Politics In Nigeria: The State of a Permanent Unfavourable Investment Climate, By Nimi Wariboko
The problem of Nigeria is not ethnicity or the threats of secessionism, but the failure to create and sustain inclusive political and economic institutions… Elections, politics, and participations in government are always informed, made attractive, and haunted by potential and actual participations in the underlying extractive institutions of politics.
In terms of the unfavourable investment climate; it is not that the unfavourable climate is compounded; it is not that unfavourable climate is made worse by ethnic tensions and antagonisms. It is, rather, the other way around. Unfavourable economic circumstances are adding fuel to the already bad interethnic relations. The most unfavourable investment climate, the perpetual obstacle to the proverbial, imaginary endless flow of investment capital into the Nigerian geo-political space, is the ruling class that deploys state power to extract public resources in myriad ways that expropriate and impoverish the masses. Public policies that are averse to making the Nigerian people both the agents and beneficiaries of economic development constitute the condition of impossibility of a investors’ paradise in the country.
Economics is not the greatest obstacle to Nigerian economic development. Politics is the main cause of Nigeria’s economic failure. As an economic ethicist, I have an abiding interest in political theory such that my economic analysis is a form of political analysis.
Since independence in 1960, the Nigerian economy has been unable to meet the needs of Nigerians. Why? It is not because Nigerians do not understand economics, it is not because they are not entrepreneurially driven or innovative. It is because of a political system that has installed extractive institutions which make the capture of state power the main means of production in the society.
According to economists Daron Acemoglu and James Robinson, economies like Nigeria have not developed due to the legacy of extractive institutions. In their book Why Nations Fail, they state that these are pernicious institutions “which concentrate power and wealth in the hands of those controlling the state, opening the way for unrest, strife, and civil war. Extractive institutions also directly contribute to the gradual failing of the state by neglecting investment in the most basic public services” (p. 376). Thus, for me the unfavorable investment climate that compounds ethnic antagonism is our collective failure to create “inclusive political institutions that can breed political stability and [support] inclusive economic institutions.” In turn, inclusive economic institutions will “increase the viability and durability of inclusive political institutions” (p. 413). This is a lesson Nigerians have not learnt very well.

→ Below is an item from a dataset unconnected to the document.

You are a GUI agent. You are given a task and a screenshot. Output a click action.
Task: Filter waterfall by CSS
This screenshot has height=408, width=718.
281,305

I am sure that the usual supporters of the governments of Jonathan or Buhari, will now say to me that the Nigerian economy has been growing for years, except for the recent recession. Of course, we have recorded impressive growth rates in the past and proudly beaten collective breasts for building Africa’s the biggest economy. But I will like to tell you that economic growth under regimes of extractive institutions is not sustainable. Ask nineteenth-century Argentina what happened to its impressive growth that lasted for over 50 years under extractive institutions. In the twentieth century, Argentina exploded into political instability. As you consult with the Argentinians for historical wisdom, I do not want you to be ignorant of the fact that when America got its independence in 1776, Argentina was economically ahead of it. Today, Argentina does not even see the brake light of the United States in the global economic race. Not to put a fine point on this, Nigeria could be circling around its goal of economic development, dreaming of becoming a global economic superpower for the next 200 years and not reach it.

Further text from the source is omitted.